Дерево. Многие считают именно его прародителем миров, а не Бога. Не только этого мира, но и всех, где зародилась жизнь и получила свою обратную сторону – смерть. Дерево встало в многослойном зеркале, отразившись в пространстве сразу и везде. Во всех параллельных и перпендикулярных мирах. Оно словно вздрогнуло в этом зеркале, ожив в его многочисленных преломлениях и породив в результате всё разнообразие миров. Вы спросите, что это за зеркало, и я отвечу – это точка, где первоначальный юный мир некогда стремился застыть в неподвижности. И это позволял только самый яростный холод северных вод. Блестящих и отражающих всё, что появляется на их кристально-чистой поверхности. Росток Дерева оказался в этой точке и стал отсчётом жизни. Дерево основалось в белом океане, или море, как его называют живущие рядом и не ведающие о его истинных размерах, где сплело корнями остров, названный Буяном. Или иначе – поплавком.

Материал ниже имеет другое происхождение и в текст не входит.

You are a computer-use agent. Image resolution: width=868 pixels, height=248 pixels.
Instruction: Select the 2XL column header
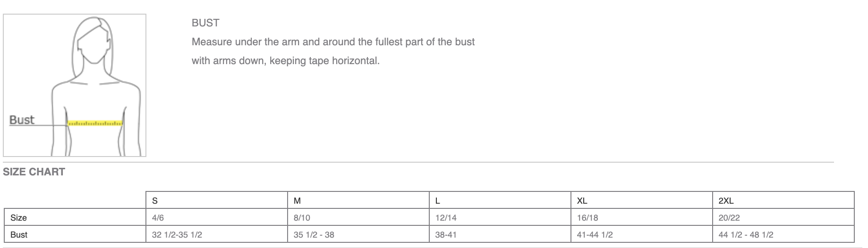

Идеальная картина продлилась лишь миг рождения земли. Дуальность созданного мира проявилась почти незамедлительно. В противоположность лютому холоду белого моря внутри земли открылся доступ к иной стихии – её невыносимому жару. Наиболее близко к поверхности земли он выполз на её стороне, противоположной белому морю. Именно вспыхнувший в недрах огонь заставил Дерево дрогнуть и породить многослойные отражения мира, его разнообразие во времени и пространстве. Так был рождён первый закон: у любого обстоятельства на земле есть антоним. Исполнителем и стражем этого закона стал другой страж и зодчий вселенной – Бог. Это он сделал так, что каждый из тех, кто обретал жизнь в этом или другом мире нёс в себе частицы холода и огня её противоположности. Поэтому всякий живой организм смог принять и уравновесить в себе холодный расчёт мудрости Дерева и огонь страсти, символизирующей движение и рост. Если угодно, на земле была поделена власть между холодом Дерева, что приходит каждый период, устанавливая свои права на одну половину года, и ядром, или жерлом материи земли, которое забирает себе вторую половину года и жжёт мир горячим воздухом. А живой организм смог уместить в себе обе противоположности и за счёт выделяемой энергии от их соприкосновения жить. В природе же промежутки, когда две стихии сталкивались, обрели свои имена и свойства, которые мы стали называть – миротворчеством. Это весна и осень. В них заложено созидание всего и они наиболее богаты на открытия и дары, ведь в эту пору, как сама земля, так и её обитатели находятся под воздействием максимального выделения энергии от соприкосновения и противоборства стихий. Чередование же этих периодов послужило возникновению летоисчисления на земле.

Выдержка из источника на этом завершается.